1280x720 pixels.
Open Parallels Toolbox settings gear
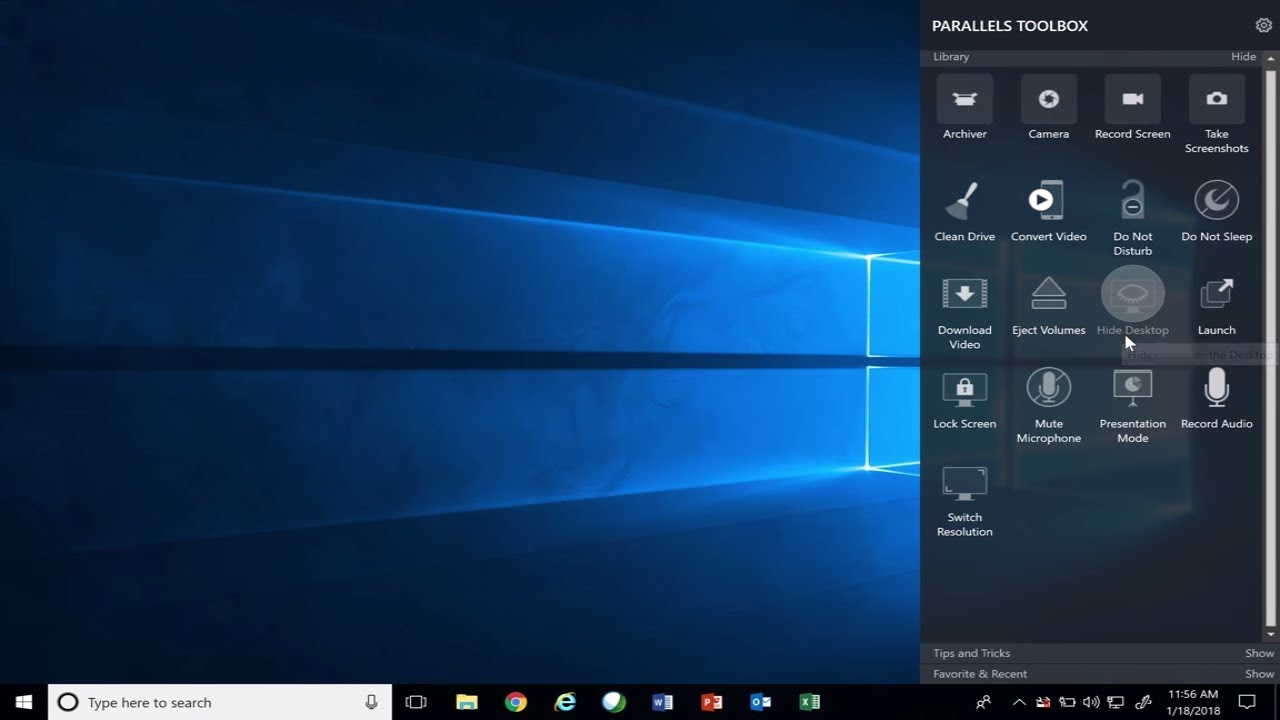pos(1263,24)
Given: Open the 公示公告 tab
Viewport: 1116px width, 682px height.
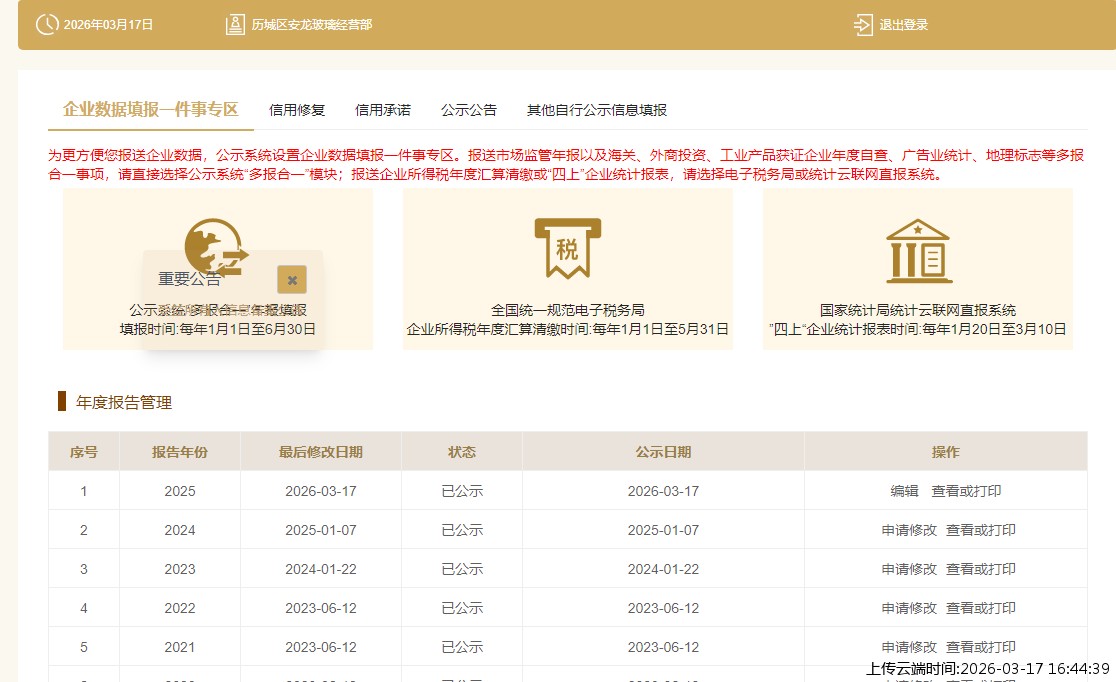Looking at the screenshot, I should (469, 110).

..............................

**WRITTEN INSTRUCTION:**
Render the lines of the items above as a Markdown table with the columns "Row" and "Item line", numbering each line and skipping blank lines. Leave the pictures out.

**WRITTEN RESPONSE:**
| Row | Item line |
|---|---|
| 1 | 1280x720 pixels. |
| 2 | Open Parallels Toolbox settings gear |
| 3 | pos(1263,24) |
| 4 | Given: Open the 公示公告 tab |
| 5 | Viewport: 1116px width, 682px height. |
| 6 | Looking at the screenshot, I should (469, 110). |